The parents themselves often feel the pressures of a
child's illness and expect results from a doctor. Working
parents feel pressure to get their children healthy and
back in day care or school.

Parents from certain cultures are more likely to pressure
doctors to prescribe antibiotics because of their beliefs
that the drugs are cure-alls, said Dr. Mangione-Smith.
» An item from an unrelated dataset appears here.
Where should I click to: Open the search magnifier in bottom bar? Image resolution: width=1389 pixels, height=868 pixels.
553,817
Many, though, genuinely worry that their child has a
bacterial infection, but much of this anxiety is caused by
misconceptions. For instance, many patients, and some
doctors, believe that green mucus indicates a bacterial
infection, in part because many doctors routinely ask about
the color of the mucus.

"There's no data that shows that green is any more common
in a bacterial infection than a viral infection," Dr.
Besser said. "A common cold will go from clear to yellow to
green back to yellow to clear to gone."

Also contrary to popular belief, high fever is no more
likely to be caused by bacterial infection than by viral
infection. And the corollary, a high fever alone is not
dangerous to a child, though many parents fear a high
fever.

Studies consistently show that this pressure has a huge
influence on how doctors practice. Dr. Mangione-Smith,
presenting a study at the annual meeting of the Pediatric
Academic Societies in Baltimore in May, said that doctors
prescribed antibiotics 65 percent of the time if they
perceived that parents expected them, and only 12 percent
of the time if they felt parents did not expect them.
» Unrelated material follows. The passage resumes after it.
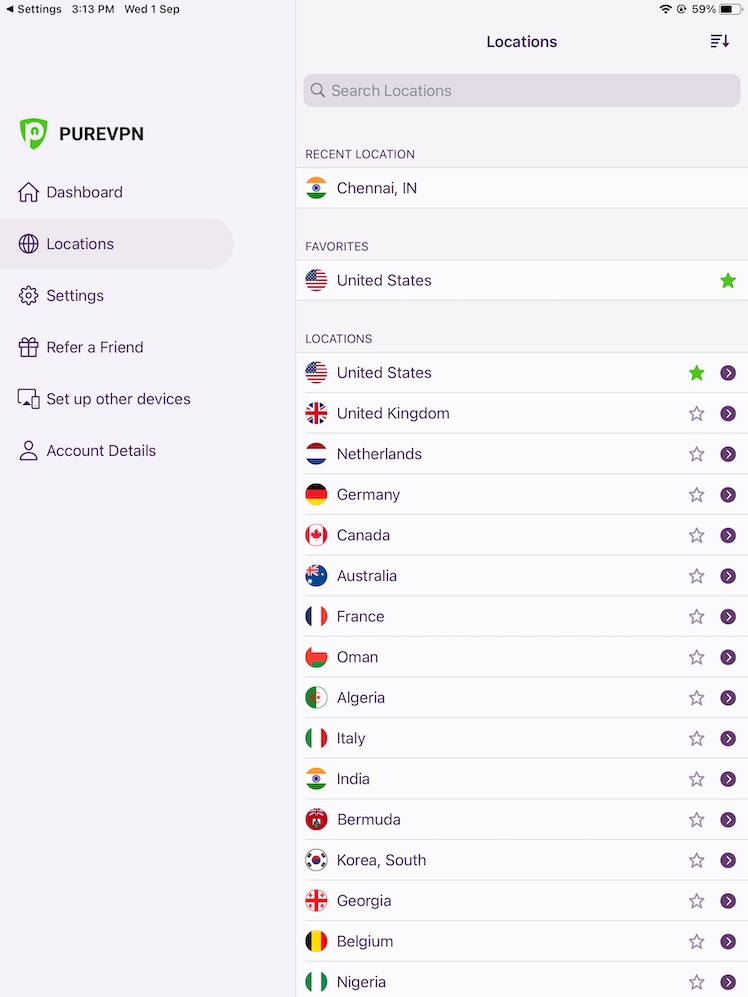Click the Set up other devices icon
748x997 pixels.
click(x=29, y=399)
In this competitive medical market, some doctors fear they
will lose patients if they do not get what they want. But
the research shows that when physicians take time to
explain to parents why they are not ordering medications,
parents tend to feel satisfied.

Dr. Paul A. Offit, chief of Infectious Disease at the
Children's Hospital of Philadelphia, and others say that
while such discussions are time-consuming, they can take
place during the child's routine visits. When the child
does get sick and has to be squeezed into a doctor's
schedule, the doctor will not have to explain the approach
again. The parents will already know it.